Nicole Balta enjoys Feather Theatre Compnany’s production of ‘Girls Like That’.

Feather Theatre Company’s production of Girls Like That by Evan Placey offers a poignant and touching exploration of some of the contemporary hypocritical aspects of female empowerment ideologies, the inherent uncertainties of female friendship and the loss of privacy in an increasingly technological era. Directors Ben Chennells and Victoria Soh deserve great recognition for successfully delivering a compelling modern story in a highly poetic and theatrically ambitious style.

The play tells the coming-of-age story of a group of ten schoolgirls all the way through high school. Friendship bonds and notions of sexuality are tested when a naked photo of Scarlett, a girl from their year, goes viral and follows the aftermath that ensues. Even before the start of the play, in what I considered an interesting and creative decision, the show comers were greeted with a semi-static tableau-vivant of the nine schoolgirls sitting onstage on a single horizontal row. Legs crossed, heads bend, and gaze glued to their lit phones. This immediately helped set the mood for the rest of the play, placing technological communication at the very heart of the play, as well as showing the possible isolating effect it has on social groups.

One of the most important elements in this ensemble-type play is the female-led chorus. The nine schoolgirls whose lives and ensuing friendship we follow throughout the play are a constant presence onstage, a living backdrop of voices that tell of the events and collectively voice the developing notions of feminist ideology most of us are fed through our lives and the realization of its hypocrisy and the gender-bias on double standards. The whole ensemble deserves high praise for successfully maintaining a fast-paced, energetic rhythm throughout the duration of the play. Even within this multiple-voice narrative style there was room for some noteworthy moments. Laura Thomas’s character breaking the fourth wall to draw parallels between school social life and the ‘pecking order’ was made even more funny by the assumption of a child-like wonder at the cleverness of her own comments. Occasionally, there where moments this multiple-voices technique saw its effect diminished when some of the lines got muddled, disrupting the flow of the narrative but following with quick recoveries. The overall success of this element in the play speaks volumes as to each of the cast’s individual talent as actresses.

Adela Hernandez Derbyshire’s role as Scarlett was an interesting one. She certainly manages to make the most of her initially sporadic presence onstage while being the centre of the conversation revolving around her naked body and self-worth. Her silent presence only enhancing the feelings of how the violation of privacy can also strips away the victim’ ability to take back control her own narrative. However, at the end of the play she delivers one of the most memorable speeches, and this in great part due to Adela’s fantastic ability deliver a heart-wrenching message about the reclaiming of identity in an unflinching manner that shows what a great actress she is.

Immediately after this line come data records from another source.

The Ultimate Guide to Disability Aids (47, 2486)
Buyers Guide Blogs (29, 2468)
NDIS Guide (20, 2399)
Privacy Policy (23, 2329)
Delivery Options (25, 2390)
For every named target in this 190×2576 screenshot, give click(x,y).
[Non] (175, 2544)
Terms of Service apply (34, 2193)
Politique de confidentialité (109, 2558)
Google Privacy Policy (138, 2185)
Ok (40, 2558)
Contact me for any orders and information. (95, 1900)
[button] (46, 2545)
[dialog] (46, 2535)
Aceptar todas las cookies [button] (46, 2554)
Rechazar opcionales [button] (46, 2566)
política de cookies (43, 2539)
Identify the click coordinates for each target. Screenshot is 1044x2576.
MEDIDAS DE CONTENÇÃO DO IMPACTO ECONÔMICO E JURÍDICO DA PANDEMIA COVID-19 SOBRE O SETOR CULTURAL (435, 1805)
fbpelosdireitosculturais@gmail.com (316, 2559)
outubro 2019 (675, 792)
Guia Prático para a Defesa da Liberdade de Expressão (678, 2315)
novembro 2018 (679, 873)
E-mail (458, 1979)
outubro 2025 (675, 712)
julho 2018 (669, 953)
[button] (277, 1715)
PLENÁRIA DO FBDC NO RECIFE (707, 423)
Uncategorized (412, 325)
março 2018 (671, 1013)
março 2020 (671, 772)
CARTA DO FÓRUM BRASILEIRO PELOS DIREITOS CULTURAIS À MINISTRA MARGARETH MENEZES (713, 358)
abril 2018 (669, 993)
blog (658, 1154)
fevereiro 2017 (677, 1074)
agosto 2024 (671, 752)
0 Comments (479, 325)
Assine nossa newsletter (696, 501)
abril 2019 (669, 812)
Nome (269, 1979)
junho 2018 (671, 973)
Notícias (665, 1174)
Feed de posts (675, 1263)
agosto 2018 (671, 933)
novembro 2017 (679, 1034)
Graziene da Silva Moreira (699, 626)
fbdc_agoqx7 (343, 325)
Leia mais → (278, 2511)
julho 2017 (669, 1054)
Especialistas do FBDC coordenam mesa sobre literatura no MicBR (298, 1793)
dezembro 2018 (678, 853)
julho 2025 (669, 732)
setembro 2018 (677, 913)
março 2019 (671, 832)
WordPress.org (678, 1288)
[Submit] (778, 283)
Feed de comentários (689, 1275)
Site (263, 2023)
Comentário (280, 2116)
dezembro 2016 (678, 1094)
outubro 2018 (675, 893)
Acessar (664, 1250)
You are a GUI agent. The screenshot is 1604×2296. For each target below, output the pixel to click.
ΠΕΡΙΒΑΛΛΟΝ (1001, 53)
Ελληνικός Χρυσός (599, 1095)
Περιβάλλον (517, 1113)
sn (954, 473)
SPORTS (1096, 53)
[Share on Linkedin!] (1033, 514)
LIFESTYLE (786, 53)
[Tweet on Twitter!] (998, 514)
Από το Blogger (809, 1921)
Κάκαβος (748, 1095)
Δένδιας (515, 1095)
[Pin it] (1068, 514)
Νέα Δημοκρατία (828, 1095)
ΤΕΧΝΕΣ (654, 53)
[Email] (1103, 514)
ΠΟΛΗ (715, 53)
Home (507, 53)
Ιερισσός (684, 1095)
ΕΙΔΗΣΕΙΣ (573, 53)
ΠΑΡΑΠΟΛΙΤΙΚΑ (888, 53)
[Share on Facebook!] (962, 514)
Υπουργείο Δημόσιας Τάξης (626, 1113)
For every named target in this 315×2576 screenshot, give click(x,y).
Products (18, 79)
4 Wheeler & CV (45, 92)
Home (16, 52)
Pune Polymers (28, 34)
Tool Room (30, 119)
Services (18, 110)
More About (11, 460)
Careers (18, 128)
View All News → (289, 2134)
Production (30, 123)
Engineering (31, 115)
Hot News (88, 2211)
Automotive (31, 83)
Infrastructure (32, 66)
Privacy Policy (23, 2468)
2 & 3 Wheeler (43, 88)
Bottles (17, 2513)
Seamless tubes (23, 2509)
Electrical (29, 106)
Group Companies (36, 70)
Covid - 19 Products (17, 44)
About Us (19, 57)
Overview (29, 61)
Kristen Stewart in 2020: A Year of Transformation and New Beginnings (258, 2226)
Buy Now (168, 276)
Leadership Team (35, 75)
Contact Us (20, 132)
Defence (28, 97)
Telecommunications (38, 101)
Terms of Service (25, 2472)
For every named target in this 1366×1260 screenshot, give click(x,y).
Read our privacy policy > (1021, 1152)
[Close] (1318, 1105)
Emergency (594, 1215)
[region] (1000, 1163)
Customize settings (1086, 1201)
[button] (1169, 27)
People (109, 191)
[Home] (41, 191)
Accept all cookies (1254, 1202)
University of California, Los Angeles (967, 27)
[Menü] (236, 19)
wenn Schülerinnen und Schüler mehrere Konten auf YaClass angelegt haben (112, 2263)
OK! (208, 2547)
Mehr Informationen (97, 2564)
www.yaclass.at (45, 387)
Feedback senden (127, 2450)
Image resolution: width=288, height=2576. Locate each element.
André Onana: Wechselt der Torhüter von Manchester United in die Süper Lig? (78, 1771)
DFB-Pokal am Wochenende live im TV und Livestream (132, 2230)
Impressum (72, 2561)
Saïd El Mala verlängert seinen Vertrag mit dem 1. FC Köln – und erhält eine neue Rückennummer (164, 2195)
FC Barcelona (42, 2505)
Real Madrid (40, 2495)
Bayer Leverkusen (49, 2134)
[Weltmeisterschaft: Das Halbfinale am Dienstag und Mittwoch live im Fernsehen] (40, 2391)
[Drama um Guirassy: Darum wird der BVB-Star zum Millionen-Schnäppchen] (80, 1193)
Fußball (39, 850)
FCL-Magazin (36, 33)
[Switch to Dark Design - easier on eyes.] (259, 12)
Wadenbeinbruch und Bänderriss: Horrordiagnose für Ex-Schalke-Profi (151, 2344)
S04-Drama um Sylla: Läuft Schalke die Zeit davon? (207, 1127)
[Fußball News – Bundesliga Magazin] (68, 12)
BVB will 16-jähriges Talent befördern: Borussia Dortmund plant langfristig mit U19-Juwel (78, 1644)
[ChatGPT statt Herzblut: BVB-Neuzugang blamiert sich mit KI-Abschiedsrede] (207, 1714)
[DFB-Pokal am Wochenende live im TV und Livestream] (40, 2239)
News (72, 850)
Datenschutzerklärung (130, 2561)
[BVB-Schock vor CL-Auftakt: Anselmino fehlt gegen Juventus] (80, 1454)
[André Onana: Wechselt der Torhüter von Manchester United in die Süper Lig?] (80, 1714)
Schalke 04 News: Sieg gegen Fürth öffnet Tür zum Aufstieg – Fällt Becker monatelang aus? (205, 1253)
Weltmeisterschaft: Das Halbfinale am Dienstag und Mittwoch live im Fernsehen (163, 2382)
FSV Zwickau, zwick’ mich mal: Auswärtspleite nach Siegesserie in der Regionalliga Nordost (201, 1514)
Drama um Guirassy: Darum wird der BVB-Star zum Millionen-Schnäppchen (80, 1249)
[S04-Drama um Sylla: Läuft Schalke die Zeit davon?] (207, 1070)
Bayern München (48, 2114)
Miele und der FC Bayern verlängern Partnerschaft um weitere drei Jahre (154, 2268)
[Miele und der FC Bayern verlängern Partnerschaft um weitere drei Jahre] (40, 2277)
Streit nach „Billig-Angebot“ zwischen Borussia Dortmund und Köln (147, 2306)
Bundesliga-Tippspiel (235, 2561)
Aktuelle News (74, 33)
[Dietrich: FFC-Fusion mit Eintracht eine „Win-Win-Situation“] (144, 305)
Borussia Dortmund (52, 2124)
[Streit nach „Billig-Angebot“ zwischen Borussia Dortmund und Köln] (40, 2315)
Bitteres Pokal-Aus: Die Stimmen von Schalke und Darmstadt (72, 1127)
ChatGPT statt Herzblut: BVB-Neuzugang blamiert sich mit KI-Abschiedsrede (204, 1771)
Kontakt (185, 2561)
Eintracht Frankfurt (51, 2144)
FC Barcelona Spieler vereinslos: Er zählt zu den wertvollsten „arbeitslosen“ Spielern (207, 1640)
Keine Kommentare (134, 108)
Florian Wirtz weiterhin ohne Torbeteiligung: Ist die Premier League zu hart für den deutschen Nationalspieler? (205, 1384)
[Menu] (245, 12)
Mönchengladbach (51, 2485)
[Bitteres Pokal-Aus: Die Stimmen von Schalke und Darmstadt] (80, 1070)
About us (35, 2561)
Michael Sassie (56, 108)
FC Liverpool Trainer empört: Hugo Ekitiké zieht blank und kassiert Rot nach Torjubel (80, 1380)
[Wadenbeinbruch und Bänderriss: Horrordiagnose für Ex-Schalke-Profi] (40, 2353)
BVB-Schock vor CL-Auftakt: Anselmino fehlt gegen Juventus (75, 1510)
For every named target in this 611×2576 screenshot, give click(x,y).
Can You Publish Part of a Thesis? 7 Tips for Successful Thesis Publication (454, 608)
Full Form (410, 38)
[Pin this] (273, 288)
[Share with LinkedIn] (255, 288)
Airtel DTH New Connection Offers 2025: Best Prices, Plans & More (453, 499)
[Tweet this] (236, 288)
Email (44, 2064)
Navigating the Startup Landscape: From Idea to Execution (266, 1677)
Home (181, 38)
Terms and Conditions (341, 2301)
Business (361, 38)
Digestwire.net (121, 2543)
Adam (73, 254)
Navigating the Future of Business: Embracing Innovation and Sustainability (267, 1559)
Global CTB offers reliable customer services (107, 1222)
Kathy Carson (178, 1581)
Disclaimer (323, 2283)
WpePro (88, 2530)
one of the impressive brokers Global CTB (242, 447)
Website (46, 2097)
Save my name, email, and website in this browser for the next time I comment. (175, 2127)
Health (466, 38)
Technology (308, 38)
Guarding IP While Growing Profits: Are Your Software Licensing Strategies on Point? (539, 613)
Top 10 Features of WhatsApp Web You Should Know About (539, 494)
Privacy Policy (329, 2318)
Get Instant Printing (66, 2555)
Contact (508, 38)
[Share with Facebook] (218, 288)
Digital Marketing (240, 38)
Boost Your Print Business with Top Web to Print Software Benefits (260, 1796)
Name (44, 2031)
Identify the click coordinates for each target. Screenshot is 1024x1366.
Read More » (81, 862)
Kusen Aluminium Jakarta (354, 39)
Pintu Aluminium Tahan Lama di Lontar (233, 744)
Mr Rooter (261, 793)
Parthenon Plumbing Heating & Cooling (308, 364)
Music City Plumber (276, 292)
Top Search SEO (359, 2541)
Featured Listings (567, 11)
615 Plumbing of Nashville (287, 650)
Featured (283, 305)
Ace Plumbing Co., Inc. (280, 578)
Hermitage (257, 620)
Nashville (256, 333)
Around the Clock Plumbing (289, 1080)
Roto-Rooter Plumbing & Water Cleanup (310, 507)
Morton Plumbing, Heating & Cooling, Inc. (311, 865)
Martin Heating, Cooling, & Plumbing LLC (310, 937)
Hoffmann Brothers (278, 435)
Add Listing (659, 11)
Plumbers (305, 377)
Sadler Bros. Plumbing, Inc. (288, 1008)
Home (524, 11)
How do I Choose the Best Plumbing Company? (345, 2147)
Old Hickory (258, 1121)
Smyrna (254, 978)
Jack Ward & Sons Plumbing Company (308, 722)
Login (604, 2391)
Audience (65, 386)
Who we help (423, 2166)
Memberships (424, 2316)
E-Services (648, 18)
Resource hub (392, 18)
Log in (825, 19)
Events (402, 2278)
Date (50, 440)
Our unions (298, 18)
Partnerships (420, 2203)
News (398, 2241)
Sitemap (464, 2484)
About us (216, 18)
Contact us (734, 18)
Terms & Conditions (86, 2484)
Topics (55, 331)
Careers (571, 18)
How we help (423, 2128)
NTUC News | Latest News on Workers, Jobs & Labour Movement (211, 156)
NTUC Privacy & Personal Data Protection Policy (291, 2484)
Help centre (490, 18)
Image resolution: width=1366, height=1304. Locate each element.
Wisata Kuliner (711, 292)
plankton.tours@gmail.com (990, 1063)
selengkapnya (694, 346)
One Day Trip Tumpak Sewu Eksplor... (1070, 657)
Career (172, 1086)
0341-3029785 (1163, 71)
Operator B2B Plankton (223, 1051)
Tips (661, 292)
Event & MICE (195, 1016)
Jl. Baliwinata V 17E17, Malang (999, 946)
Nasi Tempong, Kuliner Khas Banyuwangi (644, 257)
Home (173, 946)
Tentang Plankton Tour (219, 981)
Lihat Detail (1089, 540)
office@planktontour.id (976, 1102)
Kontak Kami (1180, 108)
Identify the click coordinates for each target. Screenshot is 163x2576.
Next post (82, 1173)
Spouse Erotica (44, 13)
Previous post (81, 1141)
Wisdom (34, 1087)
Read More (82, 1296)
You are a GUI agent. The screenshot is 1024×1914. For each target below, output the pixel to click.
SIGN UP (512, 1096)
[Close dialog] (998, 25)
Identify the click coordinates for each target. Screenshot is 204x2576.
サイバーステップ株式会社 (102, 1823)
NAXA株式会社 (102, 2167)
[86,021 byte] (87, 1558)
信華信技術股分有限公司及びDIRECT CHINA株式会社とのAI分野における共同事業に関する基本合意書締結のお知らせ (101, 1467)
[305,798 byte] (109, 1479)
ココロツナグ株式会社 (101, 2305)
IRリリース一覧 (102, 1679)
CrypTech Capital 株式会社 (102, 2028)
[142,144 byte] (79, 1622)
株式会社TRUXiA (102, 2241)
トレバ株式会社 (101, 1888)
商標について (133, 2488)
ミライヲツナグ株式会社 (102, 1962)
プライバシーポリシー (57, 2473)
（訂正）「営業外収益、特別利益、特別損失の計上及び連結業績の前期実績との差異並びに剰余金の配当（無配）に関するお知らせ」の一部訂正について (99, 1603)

The constant use of black-outs for fast scene changes meant the play acquired a vignette-like episodic quality that propelled the fast-paced narrative forward. However, this constant intermissions between scene changes meant that the large cast on stage got sometimes disoriented and left scrambling to rearrange the correct position before the light return, making these moments seem rushed and clumsy. The occasional tinge of colour washes helped make transitions clearer and broke the monotonous tone set by the black outs. Peppering the play at various moments are brief dance choreographies set to modern feminist anthems by Beyoncé, P!nk and Katy Perry, and while their presence adds an ironic undertone on the hollowness of their message, some of these performances felt repetitive and rushed through.

In a play where storytelling is made an art form through the strong female presences on stage, I wish to give special recognition to Charlie Culley’s performance. Her command of pacing, voice alteration and physical mannerism made her anecdotal interjection specially compelling to watch. On this note, I would like to give special recognition to Jenny Pavitt who, besides being the Assistant Producer, stepped in to fill the role of ‘Girl with Flowers in her Hair’ at a very short notice. Her performance of one of the interjecting feminist monologues was beautifully delivered and she proved herself to be a talented actress in her own right.

Girls Like That is most definitely a must-see production. It offers a compelling and thought-provoking narrative about the present-day interpretation of feminist ideologies and empowerment in a world where notions of female sexuality and body image are a popular currency in social media. This cast full of strong actresses and actors have proven themselves more than capable of handling a complex and innovative new way of storytelling through theatre.

‘Girls Like That’ will play in the Ustinov Room, Van Mildert College, on 23rd November.